Brief: Transcribe the listing below in full, keeping every line exactly as it is.
=== Begin Enclosure ===
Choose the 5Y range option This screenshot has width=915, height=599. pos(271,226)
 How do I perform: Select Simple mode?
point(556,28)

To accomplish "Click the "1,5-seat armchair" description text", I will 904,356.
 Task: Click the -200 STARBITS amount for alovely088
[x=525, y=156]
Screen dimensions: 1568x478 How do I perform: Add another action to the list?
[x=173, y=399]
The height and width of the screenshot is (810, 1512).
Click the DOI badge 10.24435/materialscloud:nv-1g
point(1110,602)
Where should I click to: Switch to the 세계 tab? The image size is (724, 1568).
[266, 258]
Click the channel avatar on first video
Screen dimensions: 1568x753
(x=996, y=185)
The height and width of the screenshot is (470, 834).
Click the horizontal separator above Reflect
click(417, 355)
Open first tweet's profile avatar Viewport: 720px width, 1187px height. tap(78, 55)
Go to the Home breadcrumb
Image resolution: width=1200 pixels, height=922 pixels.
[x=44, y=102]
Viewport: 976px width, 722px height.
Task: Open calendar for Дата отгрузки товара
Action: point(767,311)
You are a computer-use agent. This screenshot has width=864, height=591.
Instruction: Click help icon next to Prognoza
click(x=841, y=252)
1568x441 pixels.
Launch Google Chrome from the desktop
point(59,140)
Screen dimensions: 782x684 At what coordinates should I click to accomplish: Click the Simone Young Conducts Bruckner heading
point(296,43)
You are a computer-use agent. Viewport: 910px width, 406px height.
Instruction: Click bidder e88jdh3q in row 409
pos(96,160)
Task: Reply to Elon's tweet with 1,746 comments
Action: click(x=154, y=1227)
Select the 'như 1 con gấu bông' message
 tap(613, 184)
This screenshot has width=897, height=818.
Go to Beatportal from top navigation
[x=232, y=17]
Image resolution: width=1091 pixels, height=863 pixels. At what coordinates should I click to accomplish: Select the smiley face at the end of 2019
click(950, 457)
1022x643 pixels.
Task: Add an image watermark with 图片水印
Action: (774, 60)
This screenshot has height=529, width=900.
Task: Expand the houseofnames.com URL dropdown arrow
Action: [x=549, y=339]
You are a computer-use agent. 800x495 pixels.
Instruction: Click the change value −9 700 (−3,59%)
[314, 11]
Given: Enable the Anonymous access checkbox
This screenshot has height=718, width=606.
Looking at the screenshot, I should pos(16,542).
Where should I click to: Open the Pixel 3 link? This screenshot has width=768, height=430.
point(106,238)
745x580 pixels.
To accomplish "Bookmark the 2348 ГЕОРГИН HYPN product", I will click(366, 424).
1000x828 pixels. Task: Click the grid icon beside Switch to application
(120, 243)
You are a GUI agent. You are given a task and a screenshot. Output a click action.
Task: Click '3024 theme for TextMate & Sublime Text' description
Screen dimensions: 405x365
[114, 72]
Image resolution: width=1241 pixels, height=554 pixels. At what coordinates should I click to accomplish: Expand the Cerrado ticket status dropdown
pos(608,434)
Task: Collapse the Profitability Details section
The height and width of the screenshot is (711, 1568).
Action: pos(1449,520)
=== End Enclosure ===
Result below:
Choose the 5Y range option This screenshot has width=915, height=599. pos(271,226)
 How do I perform: Select Simple mode?
point(556,28)

To accomplish "Click the "1,5-seat armchair" description text", I will 904,356.
 Task: Click the -200 STARBITS amount for alovely088
[x=525, y=156]
Screen dimensions: 1568x478 How do I perform: Add another action to the list?
[x=173, y=399]
The height and width of the screenshot is (810, 1512).
Click the DOI badge 10.24435/materialscloud:nv-1g
point(1110,602)
Where should I click to: Switch to the 세계 tab? The image size is (724, 1568).
[266, 258]
Click the channel avatar on first video
Screen dimensions: 1568x753
(x=996, y=185)
The height and width of the screenshot is (470, 834).
Click the horizontal separator above Reflect
click(417, 355)
Open first tweet's profile avatar Viewport: 720px width, 1187px height. tap(78, 55)
Go to the Home breadcrumb
Image resolution: width=1200 pixels, height=922 pixels.
[x=44, y=102]
Viewport: 976px width, 722px height.
Task: Open calendar for Дата отгрузки товара
Action: point(767,311)
You are a computer-use agent. This screenshot has width=864, height=591.
Instruction: Click help icon next to Prognoza
click(x=841, y=252)
1568x441 pixels.
Launch Google Chrome from the desktop
point(59,140)
Screen dimensions: 782x684 At what coordinates should I click to accomplish: Click the Simone Young Conducts Bruckner heading
point(296,43)
You are a computer-use agent. Viewport: 910px width, 406px height.
Instruction: Click bidder e88jdh3q in row 409
pos(96,160)
Task: Reply to Elon's tweet with 1,746 comments
Action: click(x=154, y=1227)
Select the 'như 1 con gấu bông' message
 tap(613, 184)
This screenshot has width=897, height=818.
Go to Beatportal from top navigation
[x=232, y=17]
Image resolution: width=1091 pixels, height=863 pixels. At what coordinates should I click to accomplish: Select the smiley face at the end of 2019
click(950, 457)
1022x643 pixels.
Task: Add an image watermark with 图片水印
Action: (774, 60)
This screenshot has height=529, width=900.
Task: Expand the houseofnames.com URL dropdown arrow
Action: [x=549, y=339]
You are a computer-use agent. 800x495 pixels.
Instruction: Click the change value −9 700 (−3,59%)
[314, 11]
Given: Enable the Anonymous access checkbox
This screenshot has height=718, width=606.
Looking at the screenshot, I should pos(16,542).
Where should I click to: Open the Pixel 3 link? This screenshot has width=768, height=430.
point(106,238)
745x580 pixels.
To accomplish "Bookmark the 2348 ГЕОРГИН HYPN product", I will click(366, 424).
1000x828 pixels. Task: Click the grid icon beside Switch to application
(120, 243)
You are a GUI agent. You are given a task and a screenshot. Output a click action.
Task: Click '3024 theme for TextMate & Sublime Text' description
Screen dimensions: 405x365
[114, 72]
Image resolution: width=1241 pixels, height=554 pixels. At what coordinates should I click to accomplish: Expand the Cerrado ticket status dropdown
pos(608,434)
Task: Collapse the Profitability Details section
The height and width of the screenshot is (711, 1568).
Action: pos(1449,520)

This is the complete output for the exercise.